-- start of Data --

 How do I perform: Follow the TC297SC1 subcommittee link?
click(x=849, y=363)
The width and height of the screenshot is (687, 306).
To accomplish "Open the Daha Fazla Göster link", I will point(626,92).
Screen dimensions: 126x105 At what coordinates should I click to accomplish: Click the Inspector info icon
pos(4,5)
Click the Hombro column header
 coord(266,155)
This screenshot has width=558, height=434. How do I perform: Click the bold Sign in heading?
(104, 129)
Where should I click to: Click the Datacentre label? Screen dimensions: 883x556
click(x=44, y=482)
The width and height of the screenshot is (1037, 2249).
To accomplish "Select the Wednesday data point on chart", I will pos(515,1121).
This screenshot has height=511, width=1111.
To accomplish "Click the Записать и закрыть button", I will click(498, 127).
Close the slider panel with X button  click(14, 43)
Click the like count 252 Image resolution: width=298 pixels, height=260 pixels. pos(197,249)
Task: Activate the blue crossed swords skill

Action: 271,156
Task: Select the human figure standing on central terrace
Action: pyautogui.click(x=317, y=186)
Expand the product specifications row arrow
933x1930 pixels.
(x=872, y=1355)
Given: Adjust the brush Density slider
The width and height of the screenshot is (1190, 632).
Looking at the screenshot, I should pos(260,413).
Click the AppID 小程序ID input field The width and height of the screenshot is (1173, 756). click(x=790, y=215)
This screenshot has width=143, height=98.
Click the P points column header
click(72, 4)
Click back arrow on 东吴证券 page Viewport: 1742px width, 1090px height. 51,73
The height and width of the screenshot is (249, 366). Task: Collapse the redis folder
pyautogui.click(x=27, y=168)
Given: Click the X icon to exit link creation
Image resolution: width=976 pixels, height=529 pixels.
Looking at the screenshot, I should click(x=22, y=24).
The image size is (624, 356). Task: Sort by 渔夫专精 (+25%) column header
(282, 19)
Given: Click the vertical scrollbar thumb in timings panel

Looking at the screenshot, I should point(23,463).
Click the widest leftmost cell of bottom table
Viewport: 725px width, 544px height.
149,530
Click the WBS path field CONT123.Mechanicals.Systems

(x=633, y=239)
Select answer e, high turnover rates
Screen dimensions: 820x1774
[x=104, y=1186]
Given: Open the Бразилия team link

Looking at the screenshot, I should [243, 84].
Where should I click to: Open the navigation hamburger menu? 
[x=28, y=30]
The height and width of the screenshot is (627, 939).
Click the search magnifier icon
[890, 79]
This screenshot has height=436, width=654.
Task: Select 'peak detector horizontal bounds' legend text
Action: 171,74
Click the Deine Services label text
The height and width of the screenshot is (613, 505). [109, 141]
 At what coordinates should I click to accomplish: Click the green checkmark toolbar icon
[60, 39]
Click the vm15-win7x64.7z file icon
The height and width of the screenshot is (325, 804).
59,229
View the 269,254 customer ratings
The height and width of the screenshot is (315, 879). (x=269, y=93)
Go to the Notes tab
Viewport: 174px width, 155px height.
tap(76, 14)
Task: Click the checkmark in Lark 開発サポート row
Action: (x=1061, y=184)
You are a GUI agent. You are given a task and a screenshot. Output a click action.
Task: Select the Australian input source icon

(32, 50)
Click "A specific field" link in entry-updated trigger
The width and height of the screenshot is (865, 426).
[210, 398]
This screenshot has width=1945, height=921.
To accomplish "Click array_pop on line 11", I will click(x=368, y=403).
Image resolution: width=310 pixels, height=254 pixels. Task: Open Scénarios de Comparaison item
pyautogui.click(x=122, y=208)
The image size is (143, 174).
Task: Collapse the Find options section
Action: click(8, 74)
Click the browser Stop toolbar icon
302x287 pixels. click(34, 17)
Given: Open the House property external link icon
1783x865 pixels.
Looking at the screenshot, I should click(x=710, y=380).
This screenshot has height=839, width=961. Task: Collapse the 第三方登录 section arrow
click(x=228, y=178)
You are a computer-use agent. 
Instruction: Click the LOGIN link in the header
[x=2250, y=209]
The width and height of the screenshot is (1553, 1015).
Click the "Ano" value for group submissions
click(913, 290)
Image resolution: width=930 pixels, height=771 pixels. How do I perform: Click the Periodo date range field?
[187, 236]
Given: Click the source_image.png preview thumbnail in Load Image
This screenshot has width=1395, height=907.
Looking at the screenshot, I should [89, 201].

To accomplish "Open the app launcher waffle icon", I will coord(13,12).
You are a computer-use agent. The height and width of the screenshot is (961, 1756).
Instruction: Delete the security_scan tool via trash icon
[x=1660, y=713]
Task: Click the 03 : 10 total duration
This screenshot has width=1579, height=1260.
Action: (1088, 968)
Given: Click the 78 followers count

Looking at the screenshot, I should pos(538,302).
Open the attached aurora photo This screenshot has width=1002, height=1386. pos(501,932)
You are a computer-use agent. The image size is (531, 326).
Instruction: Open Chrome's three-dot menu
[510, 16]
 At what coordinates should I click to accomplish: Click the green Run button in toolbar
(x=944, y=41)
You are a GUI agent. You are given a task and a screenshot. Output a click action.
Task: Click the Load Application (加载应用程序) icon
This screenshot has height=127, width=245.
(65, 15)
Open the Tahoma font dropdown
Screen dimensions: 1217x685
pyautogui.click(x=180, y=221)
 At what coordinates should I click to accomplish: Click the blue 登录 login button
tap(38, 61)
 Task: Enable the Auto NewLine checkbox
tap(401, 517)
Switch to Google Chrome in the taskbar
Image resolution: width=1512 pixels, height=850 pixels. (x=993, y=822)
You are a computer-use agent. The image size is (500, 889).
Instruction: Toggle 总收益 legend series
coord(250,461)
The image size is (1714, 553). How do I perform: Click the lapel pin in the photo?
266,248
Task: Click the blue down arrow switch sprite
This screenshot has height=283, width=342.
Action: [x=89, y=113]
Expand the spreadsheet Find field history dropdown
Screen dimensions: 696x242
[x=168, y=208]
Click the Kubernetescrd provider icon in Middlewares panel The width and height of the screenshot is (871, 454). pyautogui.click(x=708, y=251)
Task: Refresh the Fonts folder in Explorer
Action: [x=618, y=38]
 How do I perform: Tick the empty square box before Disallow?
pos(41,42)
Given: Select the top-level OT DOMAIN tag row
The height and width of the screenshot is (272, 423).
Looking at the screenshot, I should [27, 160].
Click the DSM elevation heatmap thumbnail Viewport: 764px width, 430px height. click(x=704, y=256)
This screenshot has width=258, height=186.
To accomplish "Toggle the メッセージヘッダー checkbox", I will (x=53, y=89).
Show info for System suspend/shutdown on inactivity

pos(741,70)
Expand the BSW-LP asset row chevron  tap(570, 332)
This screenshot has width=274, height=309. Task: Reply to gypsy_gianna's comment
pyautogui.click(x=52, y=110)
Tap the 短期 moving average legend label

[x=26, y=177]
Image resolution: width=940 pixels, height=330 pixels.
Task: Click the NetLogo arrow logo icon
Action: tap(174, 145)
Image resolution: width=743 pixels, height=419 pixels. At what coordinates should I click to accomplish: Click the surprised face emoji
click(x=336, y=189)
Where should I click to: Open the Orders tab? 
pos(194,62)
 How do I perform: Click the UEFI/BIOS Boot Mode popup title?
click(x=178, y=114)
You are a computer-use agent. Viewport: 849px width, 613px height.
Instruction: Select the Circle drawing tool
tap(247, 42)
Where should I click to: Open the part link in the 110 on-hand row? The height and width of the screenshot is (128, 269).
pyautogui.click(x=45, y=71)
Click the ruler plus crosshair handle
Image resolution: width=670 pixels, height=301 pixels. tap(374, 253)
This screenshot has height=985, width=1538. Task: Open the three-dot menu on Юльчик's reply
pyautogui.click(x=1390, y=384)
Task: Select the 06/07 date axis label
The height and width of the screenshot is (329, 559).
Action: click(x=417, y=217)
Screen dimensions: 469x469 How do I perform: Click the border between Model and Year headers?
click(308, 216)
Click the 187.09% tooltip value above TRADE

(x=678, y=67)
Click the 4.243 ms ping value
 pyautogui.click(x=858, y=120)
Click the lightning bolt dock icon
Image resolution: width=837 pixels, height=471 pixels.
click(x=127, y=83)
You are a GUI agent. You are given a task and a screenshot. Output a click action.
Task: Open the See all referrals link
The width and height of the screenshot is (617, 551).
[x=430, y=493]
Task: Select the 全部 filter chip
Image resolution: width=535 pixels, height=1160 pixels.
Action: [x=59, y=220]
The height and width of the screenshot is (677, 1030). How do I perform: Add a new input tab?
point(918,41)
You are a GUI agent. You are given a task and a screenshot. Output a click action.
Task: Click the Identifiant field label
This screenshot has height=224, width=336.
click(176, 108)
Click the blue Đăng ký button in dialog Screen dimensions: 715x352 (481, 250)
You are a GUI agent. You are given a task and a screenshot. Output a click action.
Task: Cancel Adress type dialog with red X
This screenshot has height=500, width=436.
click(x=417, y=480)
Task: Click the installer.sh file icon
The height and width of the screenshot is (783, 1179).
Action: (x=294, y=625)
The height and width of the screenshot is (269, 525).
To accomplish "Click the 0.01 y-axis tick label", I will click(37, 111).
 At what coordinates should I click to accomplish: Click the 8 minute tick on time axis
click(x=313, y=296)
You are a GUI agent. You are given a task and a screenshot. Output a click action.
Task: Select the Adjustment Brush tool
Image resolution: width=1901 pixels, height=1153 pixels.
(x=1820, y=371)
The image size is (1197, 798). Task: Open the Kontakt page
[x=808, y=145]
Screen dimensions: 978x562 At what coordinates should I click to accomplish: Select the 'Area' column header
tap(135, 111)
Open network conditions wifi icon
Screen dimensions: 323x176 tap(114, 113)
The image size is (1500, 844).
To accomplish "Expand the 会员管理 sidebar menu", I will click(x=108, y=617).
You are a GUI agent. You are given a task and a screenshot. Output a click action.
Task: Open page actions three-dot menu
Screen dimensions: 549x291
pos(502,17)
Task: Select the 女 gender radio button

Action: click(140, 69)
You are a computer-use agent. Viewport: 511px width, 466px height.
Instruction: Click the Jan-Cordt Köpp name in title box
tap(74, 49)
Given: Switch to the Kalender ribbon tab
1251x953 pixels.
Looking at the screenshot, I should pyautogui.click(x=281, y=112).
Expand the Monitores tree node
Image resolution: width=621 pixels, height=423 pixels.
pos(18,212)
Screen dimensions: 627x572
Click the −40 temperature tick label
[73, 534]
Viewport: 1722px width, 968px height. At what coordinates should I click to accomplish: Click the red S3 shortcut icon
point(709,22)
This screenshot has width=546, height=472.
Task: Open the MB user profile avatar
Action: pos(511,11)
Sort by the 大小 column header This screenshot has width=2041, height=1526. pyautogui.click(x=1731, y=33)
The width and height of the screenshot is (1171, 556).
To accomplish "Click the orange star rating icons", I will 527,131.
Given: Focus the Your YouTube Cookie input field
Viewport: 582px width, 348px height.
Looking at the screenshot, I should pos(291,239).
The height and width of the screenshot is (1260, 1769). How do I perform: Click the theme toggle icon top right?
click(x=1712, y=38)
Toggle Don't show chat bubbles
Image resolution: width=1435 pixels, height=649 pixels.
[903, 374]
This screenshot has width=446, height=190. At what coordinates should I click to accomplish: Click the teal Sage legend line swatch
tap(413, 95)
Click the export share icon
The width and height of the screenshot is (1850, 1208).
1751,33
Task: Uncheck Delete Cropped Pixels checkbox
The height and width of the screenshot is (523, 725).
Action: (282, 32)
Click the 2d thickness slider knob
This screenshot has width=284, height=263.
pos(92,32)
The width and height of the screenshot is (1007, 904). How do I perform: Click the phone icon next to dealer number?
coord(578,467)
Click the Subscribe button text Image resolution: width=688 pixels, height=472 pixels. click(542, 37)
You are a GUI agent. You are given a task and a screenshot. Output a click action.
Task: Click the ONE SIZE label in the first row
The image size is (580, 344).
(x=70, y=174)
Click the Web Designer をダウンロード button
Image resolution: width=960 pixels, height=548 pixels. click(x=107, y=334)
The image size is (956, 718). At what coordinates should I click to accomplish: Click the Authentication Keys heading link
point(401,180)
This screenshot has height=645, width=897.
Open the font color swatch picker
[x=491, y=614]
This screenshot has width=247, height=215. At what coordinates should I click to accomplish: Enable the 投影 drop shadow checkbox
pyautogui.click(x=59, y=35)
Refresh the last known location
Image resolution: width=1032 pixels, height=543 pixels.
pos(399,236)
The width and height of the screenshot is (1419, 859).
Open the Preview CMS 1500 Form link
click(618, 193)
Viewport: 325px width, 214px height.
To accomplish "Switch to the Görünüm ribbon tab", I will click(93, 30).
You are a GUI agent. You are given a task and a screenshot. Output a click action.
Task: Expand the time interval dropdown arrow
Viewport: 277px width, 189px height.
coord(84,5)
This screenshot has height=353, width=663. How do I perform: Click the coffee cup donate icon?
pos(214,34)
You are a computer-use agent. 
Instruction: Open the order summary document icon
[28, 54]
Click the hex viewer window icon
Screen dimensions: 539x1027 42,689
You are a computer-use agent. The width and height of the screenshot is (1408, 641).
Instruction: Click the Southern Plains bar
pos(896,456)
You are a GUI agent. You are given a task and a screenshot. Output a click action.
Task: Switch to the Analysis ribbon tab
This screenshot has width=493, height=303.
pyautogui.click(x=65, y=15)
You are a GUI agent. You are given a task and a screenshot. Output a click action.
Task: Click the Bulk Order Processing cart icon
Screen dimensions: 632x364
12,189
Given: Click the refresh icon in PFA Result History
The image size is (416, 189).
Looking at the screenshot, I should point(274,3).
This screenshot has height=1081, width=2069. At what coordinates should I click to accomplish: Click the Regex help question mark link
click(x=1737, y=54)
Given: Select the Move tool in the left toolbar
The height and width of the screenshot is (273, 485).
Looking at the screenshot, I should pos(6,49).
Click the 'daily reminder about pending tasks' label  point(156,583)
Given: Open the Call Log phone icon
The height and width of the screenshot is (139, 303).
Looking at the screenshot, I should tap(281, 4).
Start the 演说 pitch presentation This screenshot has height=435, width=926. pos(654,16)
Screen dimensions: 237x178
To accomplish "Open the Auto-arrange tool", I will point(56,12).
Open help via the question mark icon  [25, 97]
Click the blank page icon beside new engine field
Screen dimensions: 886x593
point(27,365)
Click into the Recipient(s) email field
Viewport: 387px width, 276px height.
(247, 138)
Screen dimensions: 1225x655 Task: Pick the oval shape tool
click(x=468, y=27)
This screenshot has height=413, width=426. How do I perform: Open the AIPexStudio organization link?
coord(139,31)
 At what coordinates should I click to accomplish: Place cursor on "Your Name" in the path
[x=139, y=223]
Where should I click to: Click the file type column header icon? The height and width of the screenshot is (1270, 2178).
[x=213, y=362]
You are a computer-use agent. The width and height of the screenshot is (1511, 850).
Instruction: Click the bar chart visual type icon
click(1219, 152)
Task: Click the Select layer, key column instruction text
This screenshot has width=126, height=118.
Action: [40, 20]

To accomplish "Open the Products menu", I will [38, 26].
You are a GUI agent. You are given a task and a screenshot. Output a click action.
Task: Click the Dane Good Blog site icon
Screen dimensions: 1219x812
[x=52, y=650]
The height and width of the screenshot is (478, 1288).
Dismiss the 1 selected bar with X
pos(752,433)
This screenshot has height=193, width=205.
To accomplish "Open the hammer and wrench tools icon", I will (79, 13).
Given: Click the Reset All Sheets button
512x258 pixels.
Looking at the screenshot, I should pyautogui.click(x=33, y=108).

-- end of Data --

» **The task**
Rewrite the stretch from the line containing "Sort by the" through the line containing "(x=70, y=174)", replacing "column header" with "column heading" and leaving everything else unchanged. Give only those lines.

» **Solution for this problem**
Sort by the 大小 column heading This screenshot has width=2041, height=1526. pyautogui.click(x=1731, y=33)
The width and height of the screenshot is (1171, 556).
To accomplish "Click the orange star rating icons", I will 527,131.
Given: Focus the Your YouTube Cookie input field
Viewport: 582px width, 348px height.
Looking at the screenshot, I should pos(291,239).
The height and width of the screenshot is (1260, 1769). How do I perform: Click the theme toggle icon top right?
click(x=1712, y=38)
Toggle Don't show chat bubbles
Image resolution: width=1435 pixels, height=649 pixels.
[903, 374]
This screenshot has width=446, height=190. At what coordinates should I click to accomplish: Click the teal Sage legend line swatch
tap(413, 95)
Click the export share icon
The width and height of the screenshot is (1850, 1208).
1751,33
Task: Uncheck Delete Cropped Pixels checkbox
The height and width of the screenshot is (523, 725).
Action: (282, 32)
Click the 2d thickness slider knob
This screenshot has width=284, height=263.
pos(92,32)
The width and height of the screenshot is (1007, 904). How do I perform: Click the phone icon next to dealer number?
coord(578,467)
Click the Subscribe button text Image resolution: width=688 pixels, height=472 pixels. click(542, 37)
You are a GUI agent. You are given a task and a screenshot. Output a click action.
Task: Click the ONE SIZE label in the first row
The image size is (580, 344).
(x=70, y=174)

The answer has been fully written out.